Rien à faire avec le jury juge des délits de Presse ! C’est le refrain qu’on entend dans tous les milieux et dans tous les partis. Même ceux qui bénéficient de l’indulgence des douze juges-citoyens les raillent. De l’avis presque unanime, la compétence du jury en matière de presse « est avec la garde nationale, comme le dit M. Thureau-Dangin, une des illusions du parti libéral. » Et n’est-ce pas là, vraiment, une conclusion mélancolique aux luttes de tout ce siècle ?

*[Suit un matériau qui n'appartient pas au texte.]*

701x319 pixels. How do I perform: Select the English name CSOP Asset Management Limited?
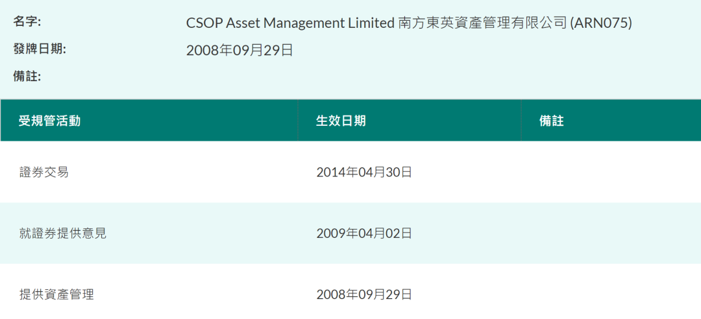coord(290,23)
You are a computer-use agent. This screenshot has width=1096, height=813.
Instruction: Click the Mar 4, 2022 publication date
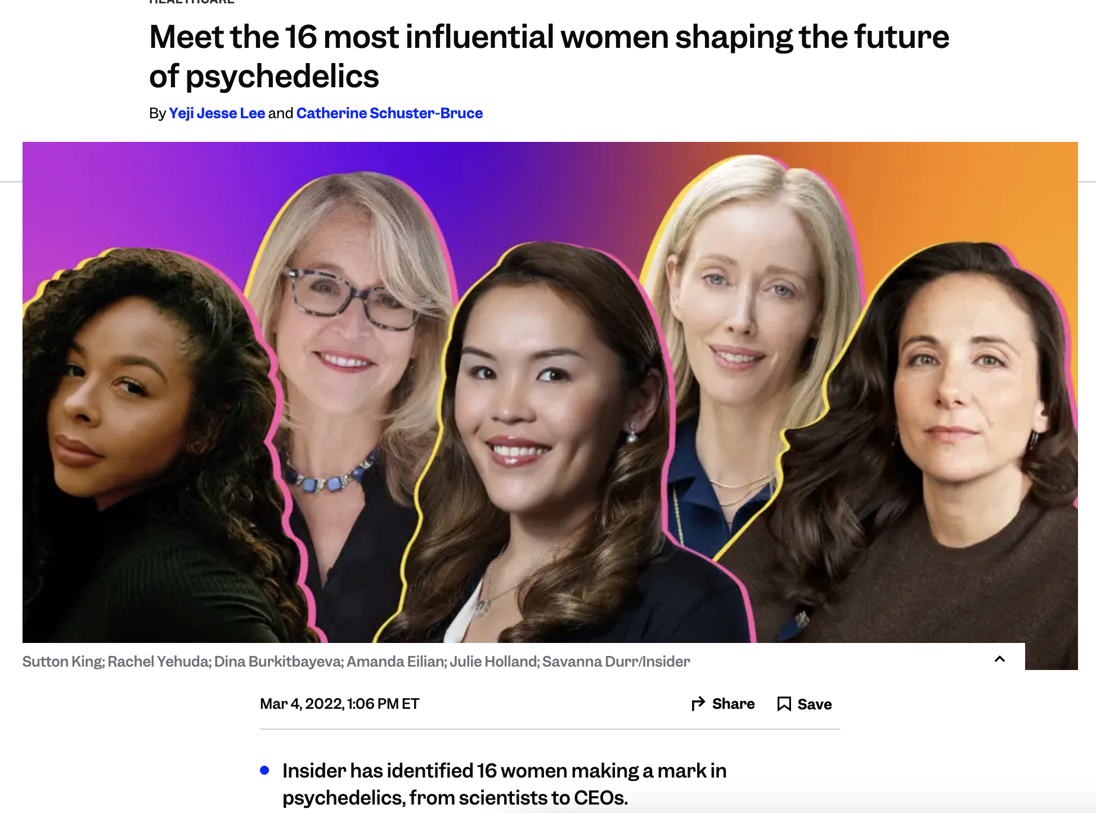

Combien de fois, depuis cent ans, a-t-on durement combattu pour conquérir, avec les libertés publiques, ce jugement par jurés qui semblait leur garantie suprême ! Des régimes se sont écroulés pour avoir refusé à la Presse, au pays qui le réclamait pour elle, ce mode de juridiction ; d’autres se sont édifiés en l’adoptant, et maintes fois il a semblé que les destinées et le bonheur de ce peuple fussent liés à la question de savoir si les journalistes seraient jugés ou non par douze citoyens. La Constituante la première avait confié le jugement de la Presse au jury. Après le long silence de l’Empire, dès que le parti libéral put relever la tête, il imposa à Napoléon lui-même, au retour de l’île d’Elbe, la liberté de la Presse et son jugement par jury ; cet article figura dans l’Acte additionnel.

Depuis lors chaque victoire de l’esprit libéral ou de l’esprit rétrograde devait être marquée par l’abandon ou la conquête de cette juridiction populaire, semblable à une forteresse sans cesse prise et reprise par deux partis acharnés. Pour ce jury, qui excite aujourd’hui des sourires ironiques, de pauvres gens, soldats ou émeutiers, se sont fait casser la tête en maintes sanglantes journées… Et combien les engagemens ont été nombreux ! Combien de fois la Presse s’est-elle vue ballottée du régime de la Bastille à celui de l’impunité !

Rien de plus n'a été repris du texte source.